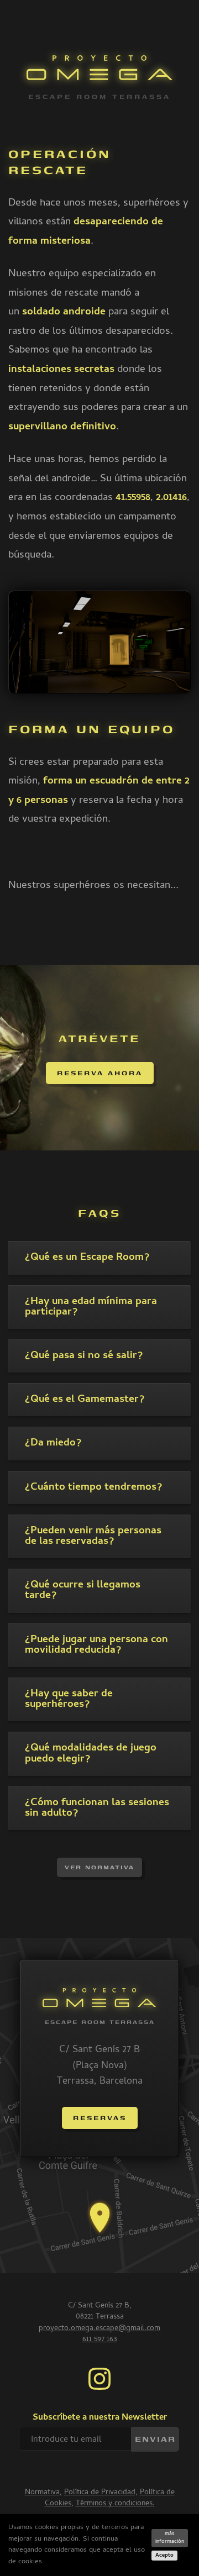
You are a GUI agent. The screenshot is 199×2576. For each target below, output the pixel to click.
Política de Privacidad (99, 2492)
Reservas (100, 2117)
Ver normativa (99, 1866)
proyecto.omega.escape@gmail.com (99, 2328)
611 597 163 (99, 2339)
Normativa (42, 2492)
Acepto (164, 2555)
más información (169, 2538)
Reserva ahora (100, 1073)
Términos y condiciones (114, 2504)
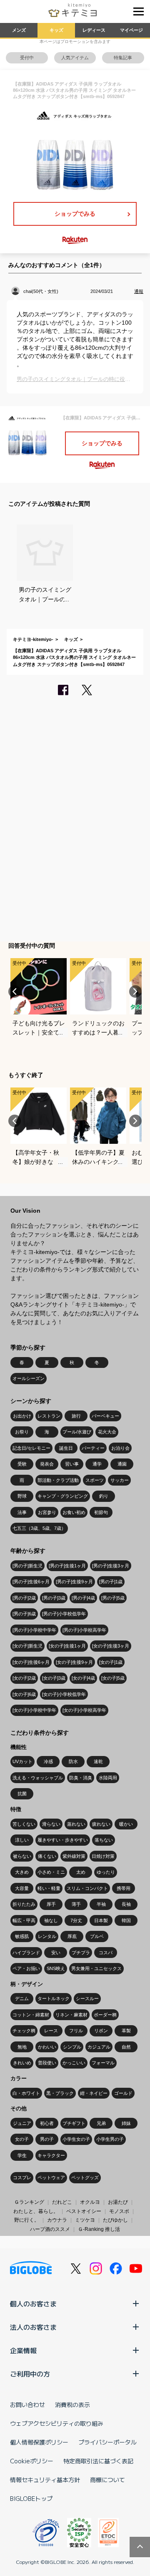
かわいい (47, 2046)
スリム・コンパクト (87, 1888)
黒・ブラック (60, 2093)
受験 (22, 1463)
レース (51, 2030)
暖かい (126, 1824)
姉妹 (126, 2123)
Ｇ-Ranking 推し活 (99, 2229)
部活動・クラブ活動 (58, 1480)
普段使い (47, 2062)
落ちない (104, 1839)
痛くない (47, 1856)
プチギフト (73, 2123)
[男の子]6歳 (24, 1613)
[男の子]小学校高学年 (84, 1629)
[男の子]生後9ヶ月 (74, 1581)
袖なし (51, 1920)
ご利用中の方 (30, 2374)
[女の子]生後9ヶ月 (74, 1662)
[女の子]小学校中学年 (34, 1710)
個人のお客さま (33, 2303)
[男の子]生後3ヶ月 (110, 1565)
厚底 (72, 1936)
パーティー (93, 1448)
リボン (101, 2030)
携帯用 (123, 1888)
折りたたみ (23, 1904)
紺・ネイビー (94, 2093)
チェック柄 (23, 2030)
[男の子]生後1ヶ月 (67, 1565)
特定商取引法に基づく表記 (98, 2461)
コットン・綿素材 (30, 2014)
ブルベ (97, 1936)
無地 (22, 2046)
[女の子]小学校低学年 (64, 1694)
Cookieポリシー (31, 2461)
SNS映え (56, 1968)
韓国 (126, 1920)
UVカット (22, 1761)
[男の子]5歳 (113, 1597)
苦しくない (23, 1824)
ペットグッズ (85, 2177)
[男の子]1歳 (110, 1581)
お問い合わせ (27, 2404)
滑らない (51, 1824)
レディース (93, 30)
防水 (73, 1761)
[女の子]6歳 (24, 1694)
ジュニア (22, 2123)
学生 (22, 2155)
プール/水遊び (76, 1431)
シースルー (87, 1998)
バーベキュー (105, 1415)
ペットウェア (51, 2177)
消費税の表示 (72, 2404)
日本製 (101, 1920)
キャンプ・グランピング (63, 1496)
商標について (107, 2479)
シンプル (72, 2046)
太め (80, 1872)
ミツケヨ (85, 2220)
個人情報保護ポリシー (39, 2442)
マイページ (131, 30)
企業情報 (23, 2350)
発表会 (47, 1463)
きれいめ (22, 2062)
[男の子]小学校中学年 (34, 1629)
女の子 (22, 2139)
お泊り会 (120, 1448)
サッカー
.....
Quote the records above exactly, from the first line through the line containing "[男の子]生後9ヶ月 (74, 1581)", and leave out the pictures.

#### Problem solution
You are a GUI agent. The screenshot is 199×2576. For each target below, output the pixel to click.
Política de Privacidad (99, 2492)
Reservas (100, 2117)
Ver normativa (99, 1866)
proyecto.omega.escape@gmail.com (99, 2328)
611 597 163 (99, 2339)
Normativa (42, 2492)
Acepto (164, 2555)
más información (169, 2538)
Reserva ahora (100, 1073)
Términos y condiciones (114, 2504)
かわいい (47, 2046)
スリム・コンパクト (87, 1888)
黒・ブラック (60, 2093)
受験 (22, 1463)
レース (51, 2030)
暖かい (126, 1824)
姉妹 (126, 2123)
Ｇ-Ranking 推し活 (99, 2229)
部活動・クラブ活動 (58, 1480)
普段使い (47, 2062)
落ちない (104, 1839)
痛くない (47, 1856)
プチギフト (73, 2123)
[男の子]6歳 (24, 1613)
[男の子]小学校高学年 (84, 1629)
[男の子]生後9ヶ月 (74, 1581)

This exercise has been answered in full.